Re: apache style squid?

From: Andres Kroonmaa <andre@dont-contact.us>
Date: Wed, 8 Oct 1997 19:24:05 +0200 (EETDST)

--MimeMultipartBoundary
Content-type: text/plain; charset=US-ASCII
Content-transfer-encoding: 7BIT

> > > > Yep. Lots of thought. I;d like to see it done as threads though.
> > Ideally, imho, there should run multiple processes with shared index,
> > each serving multiple concurrent sessions. If configured to use either
> > zillions-single-thread-processes it might work well on OS'es that have
> > no thread support or better perprocess memory usage, while
> > other OS'es that love threads more than processes can run as
> > zillions-threads-in-few-processes.
>
> Yes, but that still needs to have locking on data structures.

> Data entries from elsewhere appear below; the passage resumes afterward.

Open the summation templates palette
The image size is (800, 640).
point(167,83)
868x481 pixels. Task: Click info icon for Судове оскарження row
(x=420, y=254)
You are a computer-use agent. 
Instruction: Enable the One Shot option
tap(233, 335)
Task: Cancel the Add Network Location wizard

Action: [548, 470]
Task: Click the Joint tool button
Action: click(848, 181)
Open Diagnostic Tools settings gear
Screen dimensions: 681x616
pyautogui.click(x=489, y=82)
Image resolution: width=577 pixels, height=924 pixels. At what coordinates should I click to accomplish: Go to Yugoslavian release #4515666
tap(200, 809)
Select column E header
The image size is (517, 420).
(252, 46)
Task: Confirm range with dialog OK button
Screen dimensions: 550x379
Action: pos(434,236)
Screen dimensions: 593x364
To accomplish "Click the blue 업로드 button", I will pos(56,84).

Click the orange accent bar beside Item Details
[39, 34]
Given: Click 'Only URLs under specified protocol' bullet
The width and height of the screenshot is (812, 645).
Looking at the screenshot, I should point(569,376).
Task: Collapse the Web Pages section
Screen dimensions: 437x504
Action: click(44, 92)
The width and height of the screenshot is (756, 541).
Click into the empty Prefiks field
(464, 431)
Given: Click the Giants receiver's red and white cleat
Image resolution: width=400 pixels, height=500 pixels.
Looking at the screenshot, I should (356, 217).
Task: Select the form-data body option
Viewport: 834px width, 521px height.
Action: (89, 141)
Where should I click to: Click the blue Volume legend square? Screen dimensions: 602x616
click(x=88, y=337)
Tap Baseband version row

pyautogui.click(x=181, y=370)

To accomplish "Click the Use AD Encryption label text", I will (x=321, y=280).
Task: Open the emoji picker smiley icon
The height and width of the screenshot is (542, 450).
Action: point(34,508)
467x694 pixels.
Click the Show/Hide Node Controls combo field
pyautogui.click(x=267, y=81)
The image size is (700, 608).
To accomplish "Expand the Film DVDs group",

The
> University of Melbourne experimented with threading squid and mutex()'ing
> the index updates and found that the lokcing overheads meant there was only
> about minor speedup on a multi-CPU machine. This is my reasoning for wanting
> to avoid any form of locking.

 Have you experience with multi-cpu threaded program that can live without locking?
 If you are sure that this works, its a good news, my experience recalls debugging
 nightmares of totally strange and random crashes...
 
> being used. I'm proposing ONLY using thread_create() to create a pool of
> threads. mutex() locks can then be used to control scheduling of those
> threads when their context areas have been updated.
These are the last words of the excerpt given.